Trzyipółletni Malone twierdzi, że jego mama Amanda nie jest jego prawdziwą mamą. Wierzy mu jedynie szkolny psycholog, który jest bardzo zdeterminowany.
Mały Malone to niezwykłe dziecko, jest nadzwyczaj rozwinięty. Podczas spotkań z psychologiem, stanowczo twierdzi, że kobieta, która podaje się za jego matkę, tak naprawdę nią nie jest. Nikt w to nie wierzy. W końcu są zdjęcia z wczesnego dzieciństwa, akt urodzenia i inne dowody. Jego rodzice wydają się całkiem normalni. Amanda bardzo go kocha i dobrze się nim opiekuje. A mimo to, Malone obstaje przy swoim. Ufa jedynie psychologowi i swojemu pluszakowi – Gutiemu.

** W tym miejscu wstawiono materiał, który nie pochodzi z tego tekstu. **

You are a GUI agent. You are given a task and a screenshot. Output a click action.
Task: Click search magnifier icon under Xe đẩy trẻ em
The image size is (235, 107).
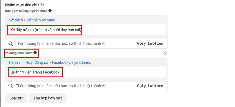pos(10,44)
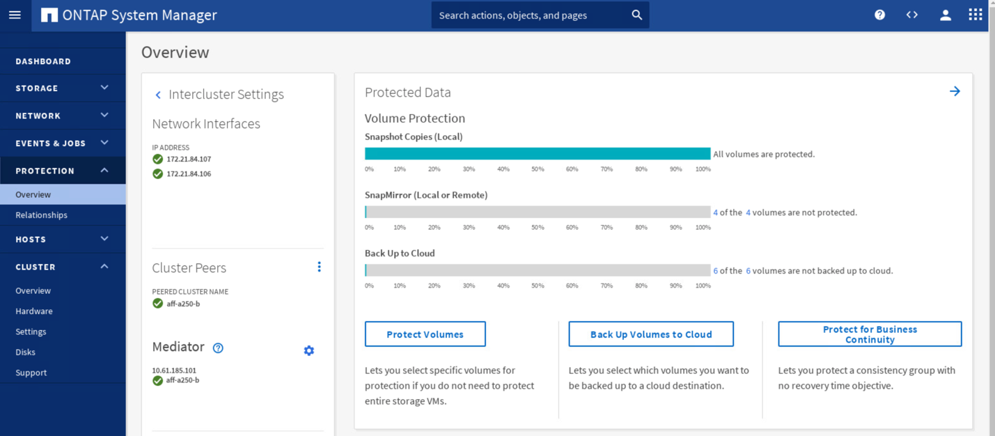The height and width of the screenshot is (436, 995).
Task: Open the hamburger navigation menu
Action: coord(15,15)
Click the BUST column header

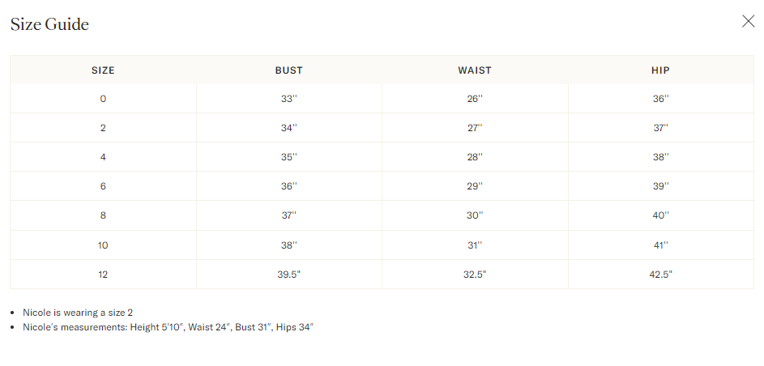[288, 70]
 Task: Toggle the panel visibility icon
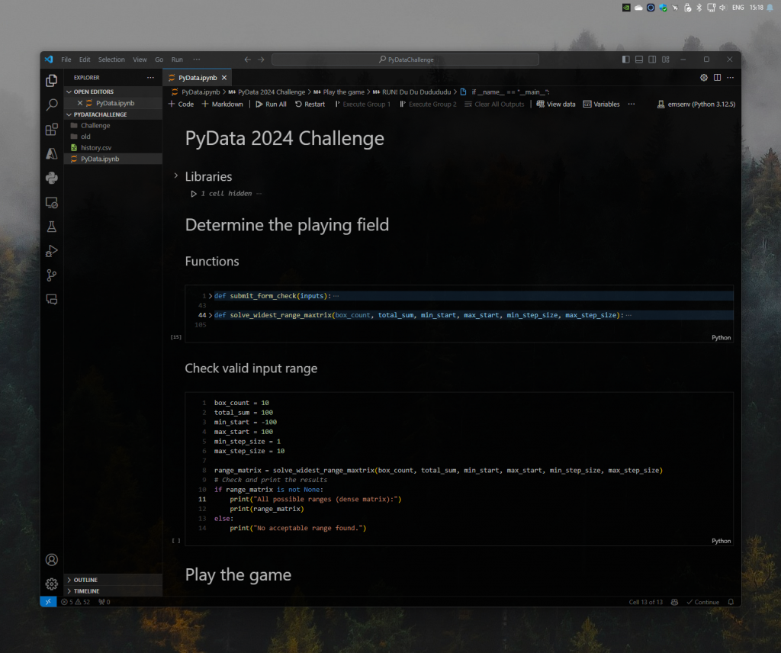[x=638, y=59]
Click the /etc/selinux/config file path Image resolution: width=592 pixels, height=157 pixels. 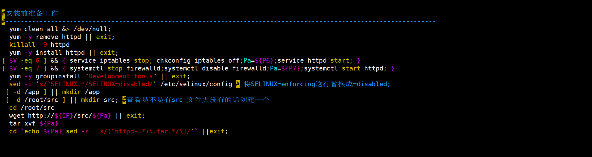click(196, 84)
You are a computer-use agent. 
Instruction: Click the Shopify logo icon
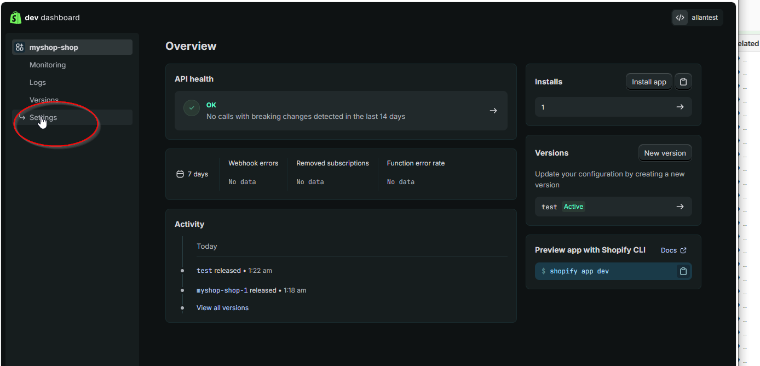coord(15,17)
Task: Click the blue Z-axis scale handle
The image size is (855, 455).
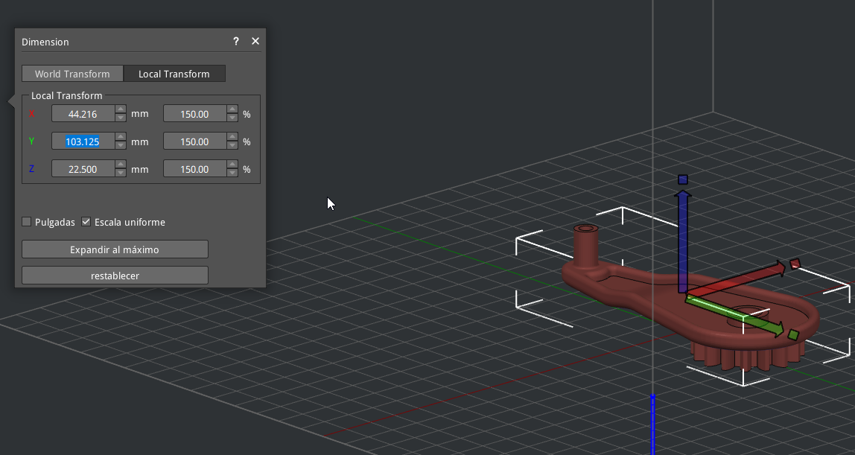Action: coord(683,179)
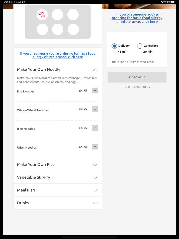Add Whole-Wheat Noodles with plus button

point(95,109)
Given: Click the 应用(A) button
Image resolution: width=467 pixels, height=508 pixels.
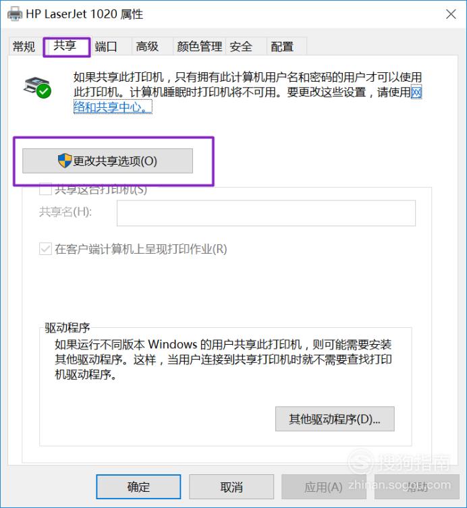Looking at the screenshot, I should tap(323, 487).
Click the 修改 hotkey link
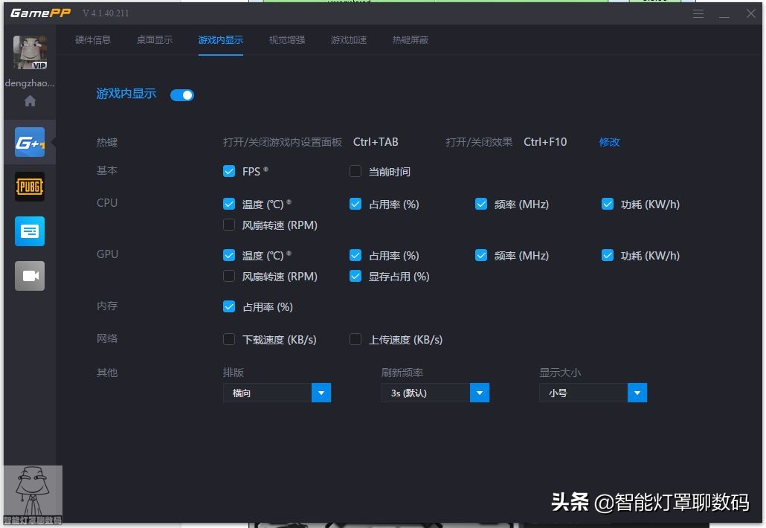The width and height of the screenshot is (766, 528). point(609,141)
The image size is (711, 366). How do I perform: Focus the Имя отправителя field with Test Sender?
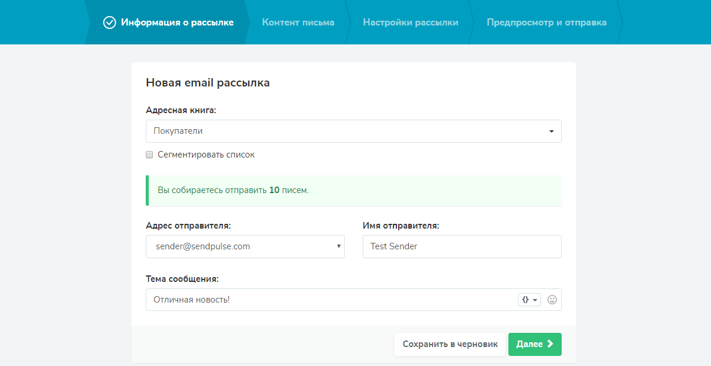(462, 246)
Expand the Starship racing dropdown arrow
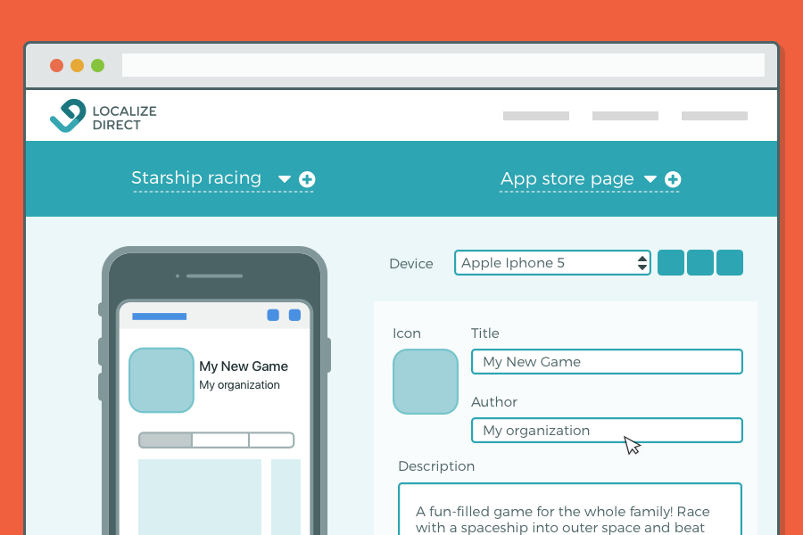Screen dimensions: 803x535 [285, 179]
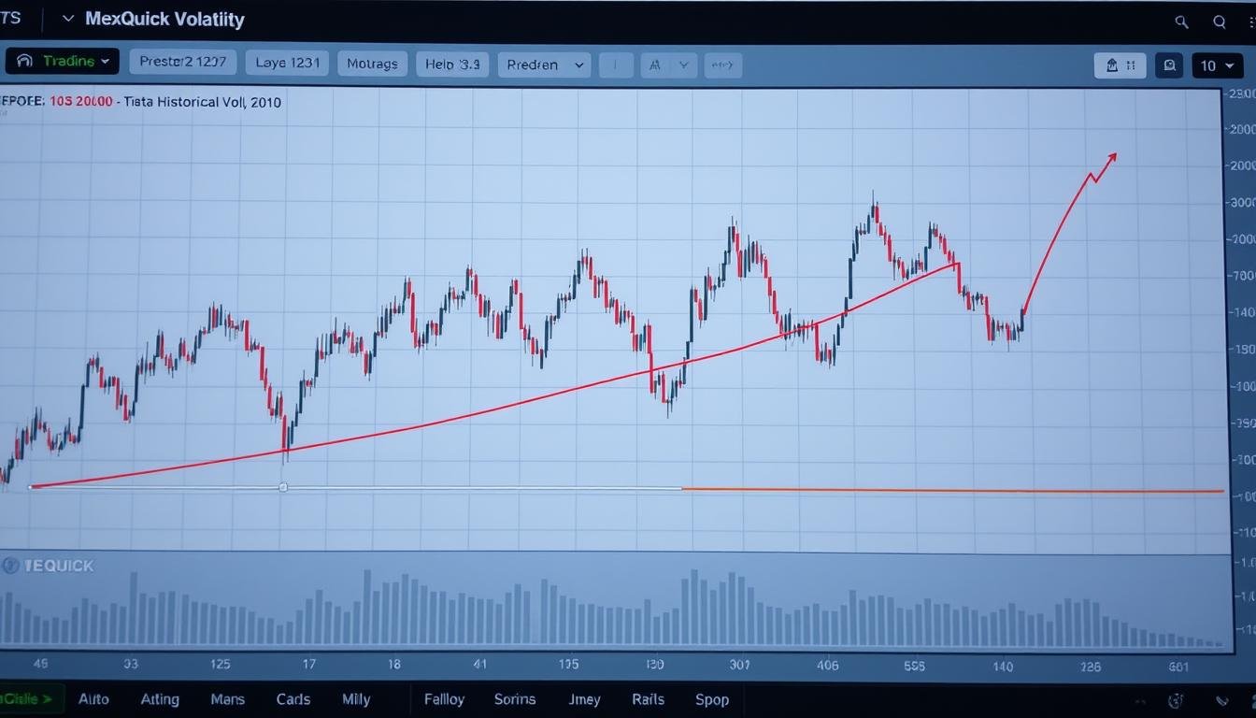Open the 10 interval dropdown

click(x=1217, y=65)
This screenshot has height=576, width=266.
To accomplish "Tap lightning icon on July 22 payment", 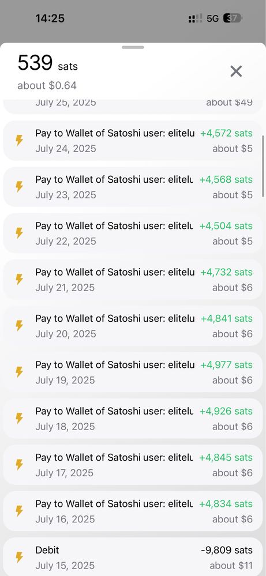I will 19,233.
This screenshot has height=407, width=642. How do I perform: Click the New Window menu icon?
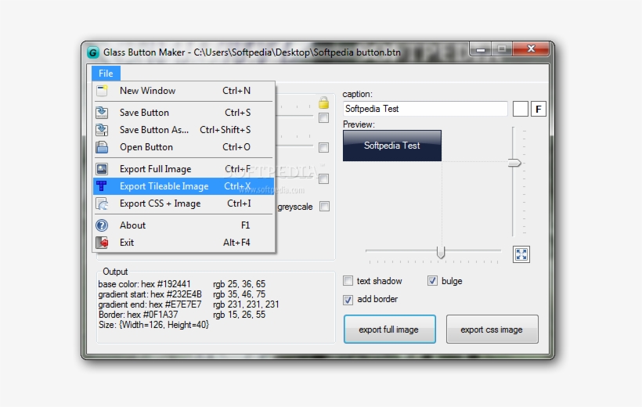click(102, 91)
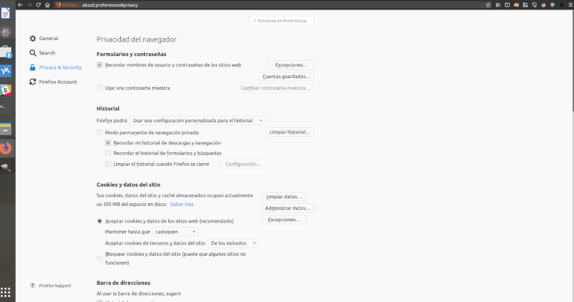
Task: Open the Firefox Account section
Action: (57, 82)
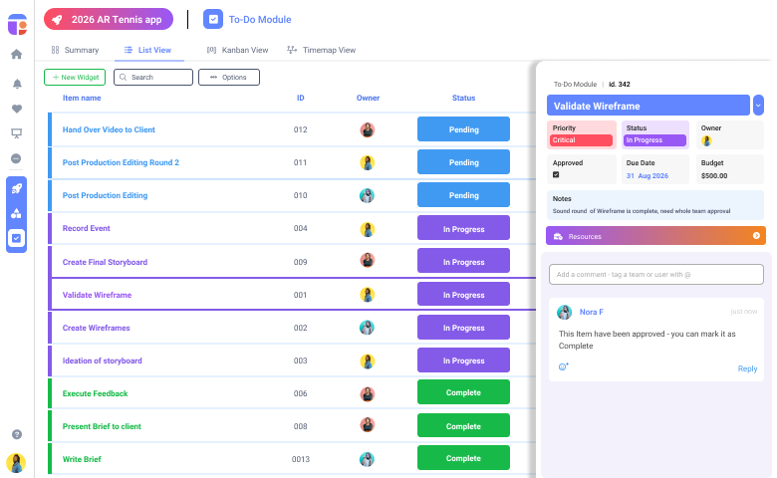Open the Home icon in sidebar
Viewport: 777px width, 478px height.
pos(16,55)
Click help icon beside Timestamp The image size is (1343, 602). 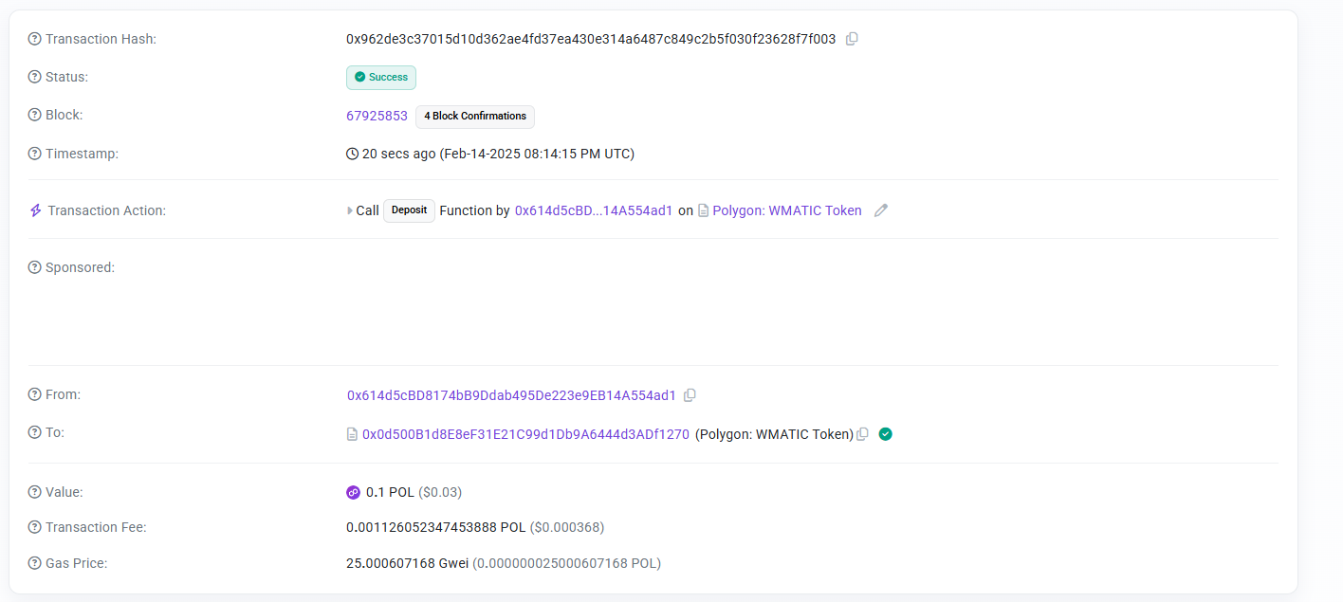(x=35, y=154)
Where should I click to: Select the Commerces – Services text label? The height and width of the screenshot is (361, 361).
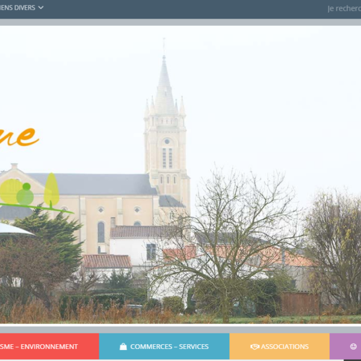point(169,347)
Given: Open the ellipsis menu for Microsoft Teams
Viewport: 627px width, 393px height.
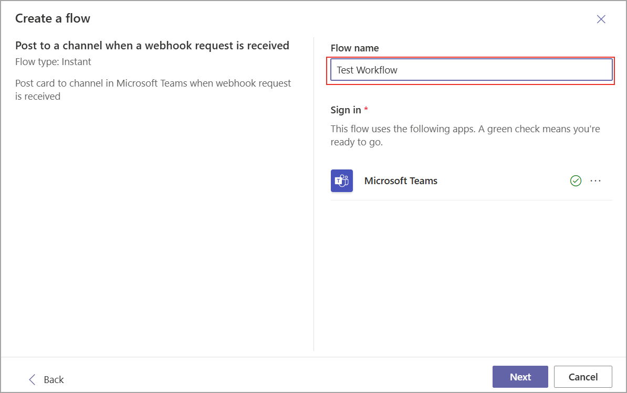Looking at the screenshot, I should [596, 180].
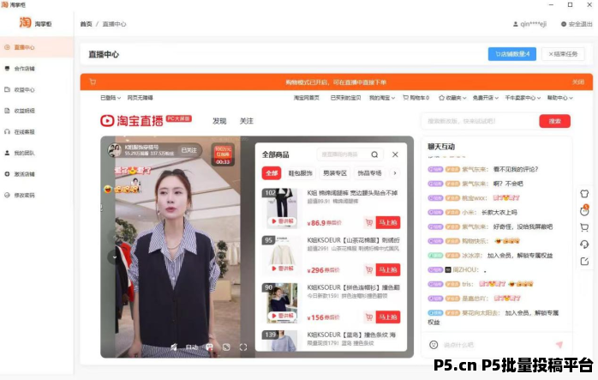Expand the 千牛卖家中心 dropdown
Screen dimensions: 598x380
point(520,98)
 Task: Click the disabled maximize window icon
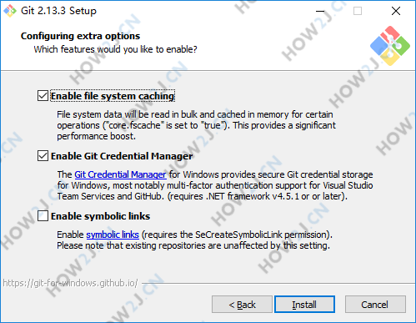[x=358, y=11]
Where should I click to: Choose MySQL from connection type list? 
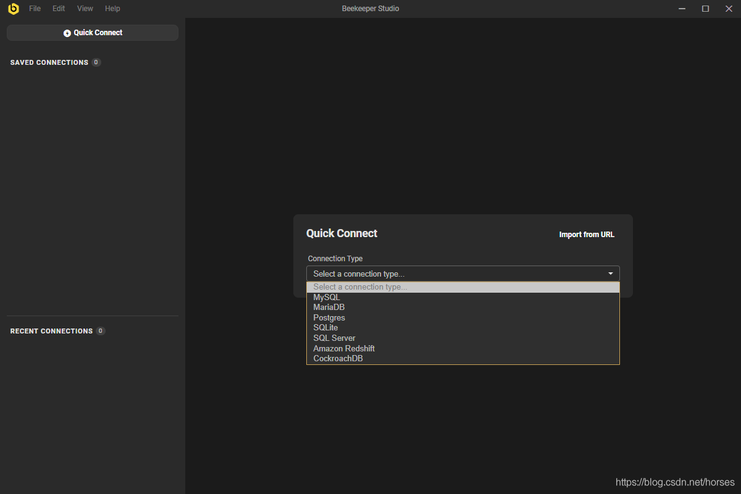click(x=327, y=297)
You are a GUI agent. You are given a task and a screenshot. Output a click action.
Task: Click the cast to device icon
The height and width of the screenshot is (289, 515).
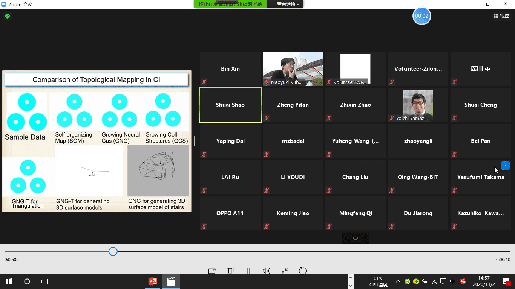pos(212,271)
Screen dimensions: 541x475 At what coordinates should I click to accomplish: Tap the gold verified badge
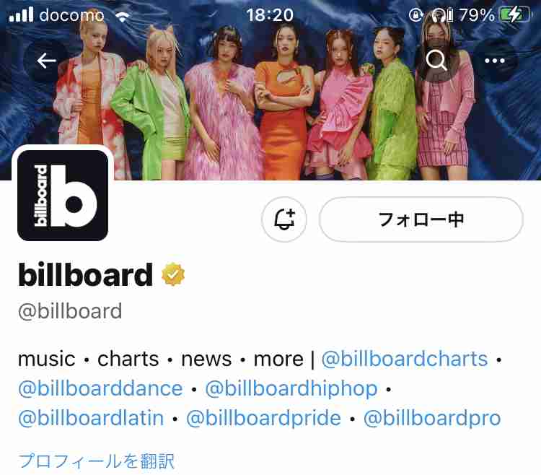pyautogui.click(x=173, y=274)
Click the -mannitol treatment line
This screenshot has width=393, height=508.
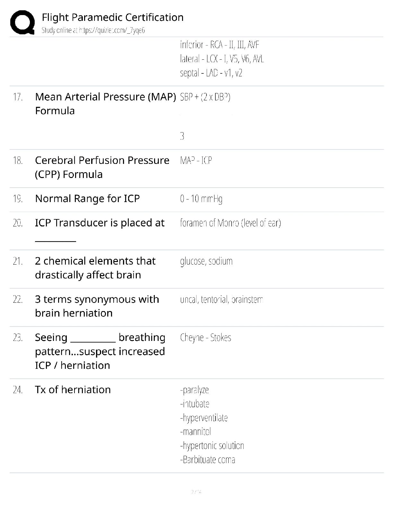pyautogui.click(x=196, y=432)
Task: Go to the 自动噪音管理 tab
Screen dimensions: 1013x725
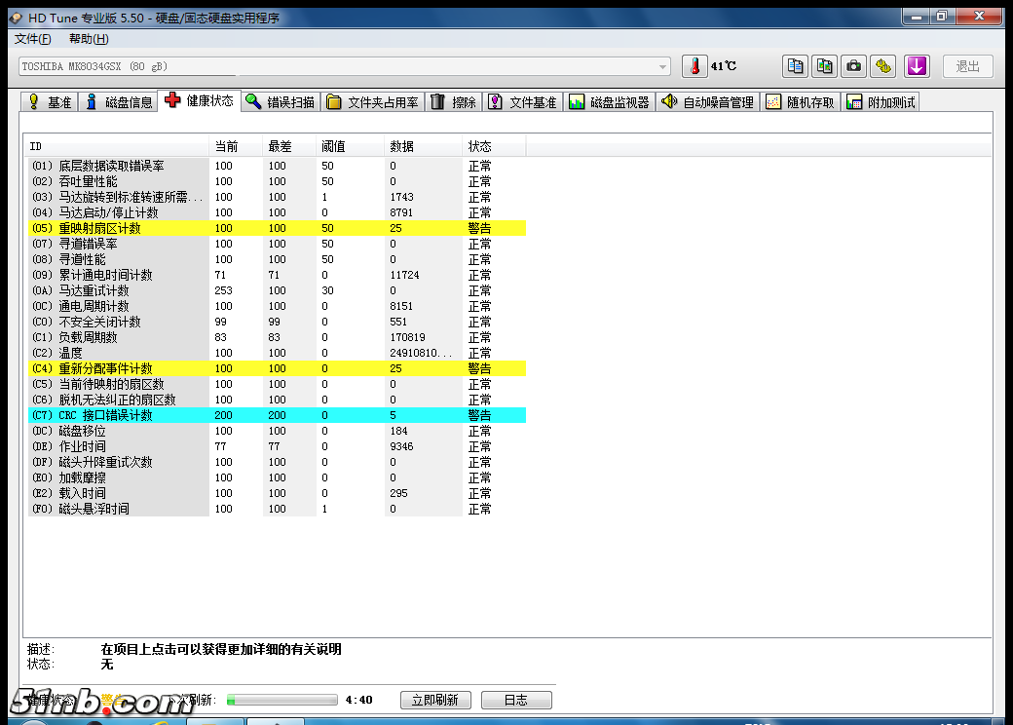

Tajemnica rodzi kolejną tajemnicę
Psycholog, odkrywając tajniki dziecięcej pamięci, nie ma żadnych wątpliwości. Malone mówi prawdę. Analizuje jego rysunki i słowa. Wreszcie trafia do pewnej komendantki, która prowadzi zagadkowe śledztwo pewnego napadu. Początkowo wydaje się sceptycznie nastawiona do rewelacji, które przedstawia jej młody przystojny mężczyzna. Wkrótce jednak okazuje się, że sprawa bardzo ją wciąga i odkrywa kolejne elementy układanki.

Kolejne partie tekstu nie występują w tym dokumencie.